The July 12 VMware launch for vSphere 5 was comprehensive in its scope. But much of what it offered was overshadowed by changes to its vRam licensing model  that aligned costs with the benefits of virtualization rather than with the physical attributes of each individual server. Today, VMware made a turn around and adjusted the vRam licensing in line with customer feedback.

After the July 12 news came a lot of criticism for the plan as summed up by the Virtualization Practice:

The “trouble” stems from VMware’s decision to change licensing from a processor-centric to a committed memory-centric (vRAM) model.  VMware really had little choice but to make this change to memory-based licensing.  As virtualization extends across a broader range of processor platforms it would otherwise have become increasingly difficult for VMware to maintain licensing parity between processor architectures, especially when it comes to dealing with emergent enterprise processor architectures such as those coming from ARM Holdings. charging by the core not a viable strategy when the capabilities of each core can very so much, and when the number of processor cores are likely to increase far more rapidly than memory utilization for any given workload.  While this change makes a lot of sense for customers who are ready to fully embrace the idea of treating its virtual infrastructure as a private cloud service, and should be acceptable to the large majority of remaining customers once they have come to terms with the costs and benefits of vSphere 5, some will loose out badly.

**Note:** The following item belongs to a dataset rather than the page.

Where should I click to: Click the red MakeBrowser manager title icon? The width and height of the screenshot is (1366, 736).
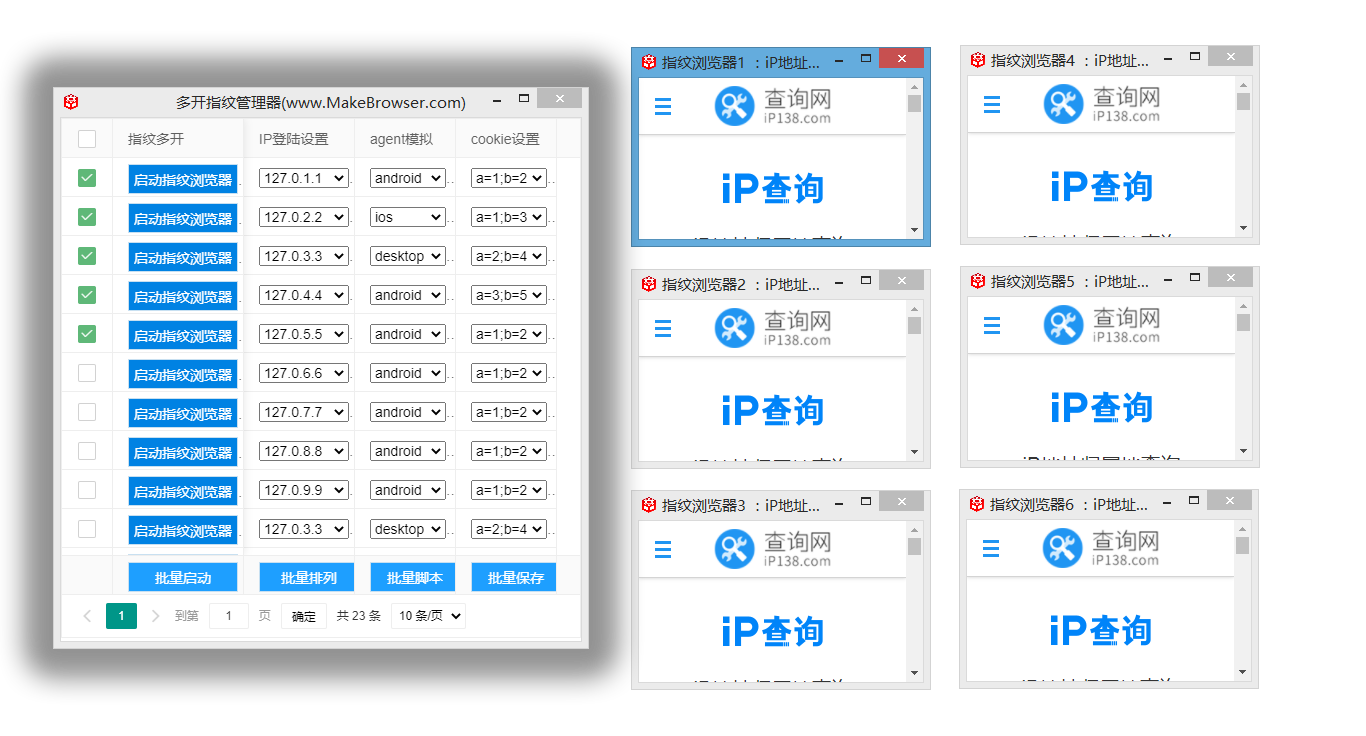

Bogomil Balkansky is vice president of product management for VMware. In a blog post today he detailed the changes that VMware is making to the new licensing model.

Here’s how Balkansky explained it:

We are a company built on customer goodwill and we take customer feedback to heart.  Our primary objective is to do right by our customers, and we are announcing three changes to the vSphere 5 licensing model that address the three most recurring areas of customer feedback:

  • We’ve increased vRAM entitlements for all vSphere editions, including the doubling of the entitlements for vSphere Enterprise and Enterprise Plus.
  • We’ve capped the amount of vRAM we count in any given VM, so that no VM, not even the “monster” 1TB vRAM VM, would cost more than one vSphere Enterprise Plus license.
  • We adjusted our model to be much more flexible around transient workloads, and short-term spikes that are typical in test & dev environments for example.

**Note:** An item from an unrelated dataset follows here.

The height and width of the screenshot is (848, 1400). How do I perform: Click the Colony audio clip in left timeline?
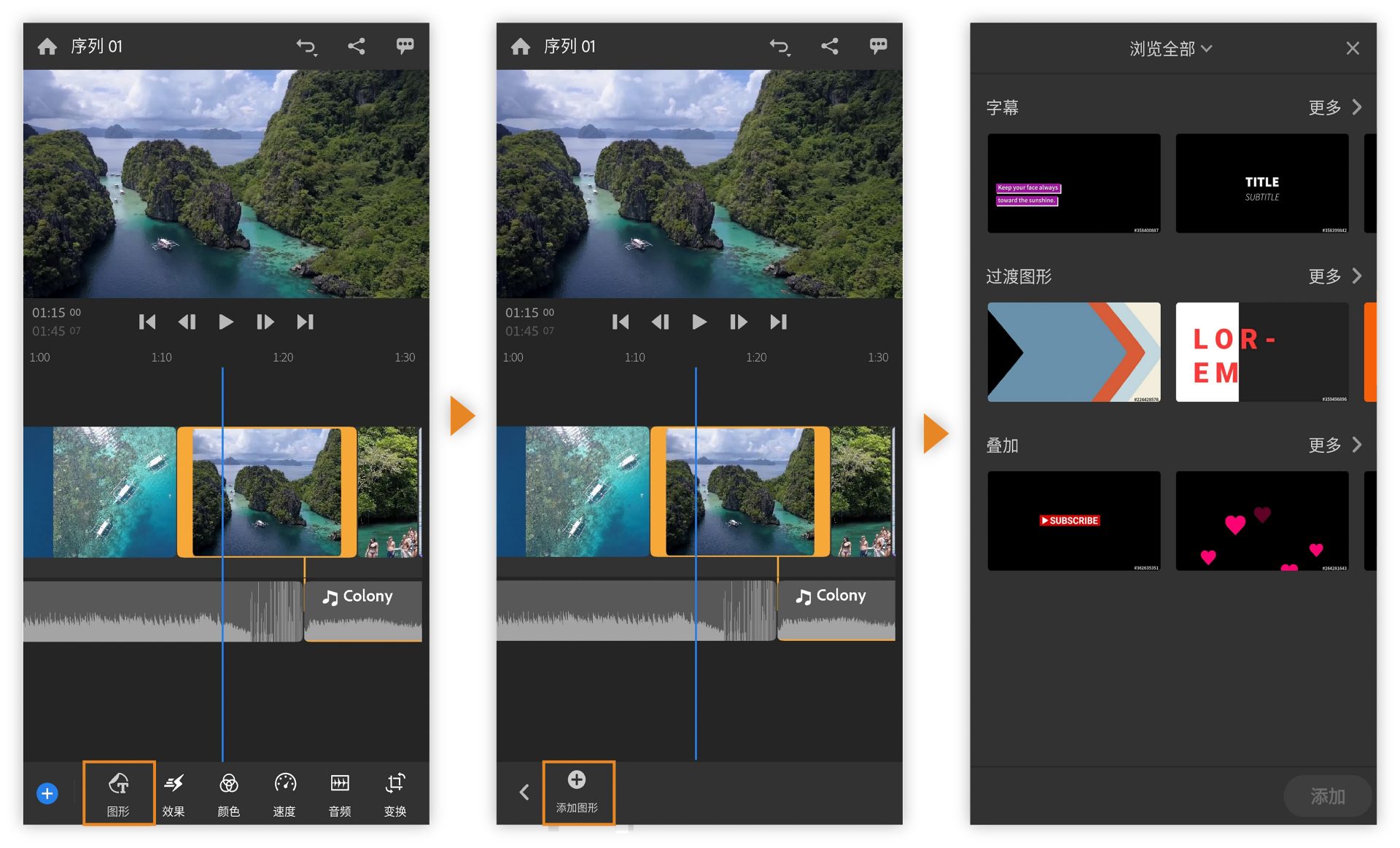click(362, 611)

I doubt the July 12 launch for vSphere 5 will go down as the best in VMware history. It was upended a bit by the Citrix news about its acquisition of Cloud.com. Then came the criticism for the new licensing.

It was all overshadowing the news about vSphere 5 which had a host of new features.

Services Angle

The real future for VMware is in providing the full spectrum offering for customers to move to the cloud. That’s why this licensing change is important. It defuses the issue in time for VMworld, which we expect will be all about the cloud and its deeper integrations with its service providers.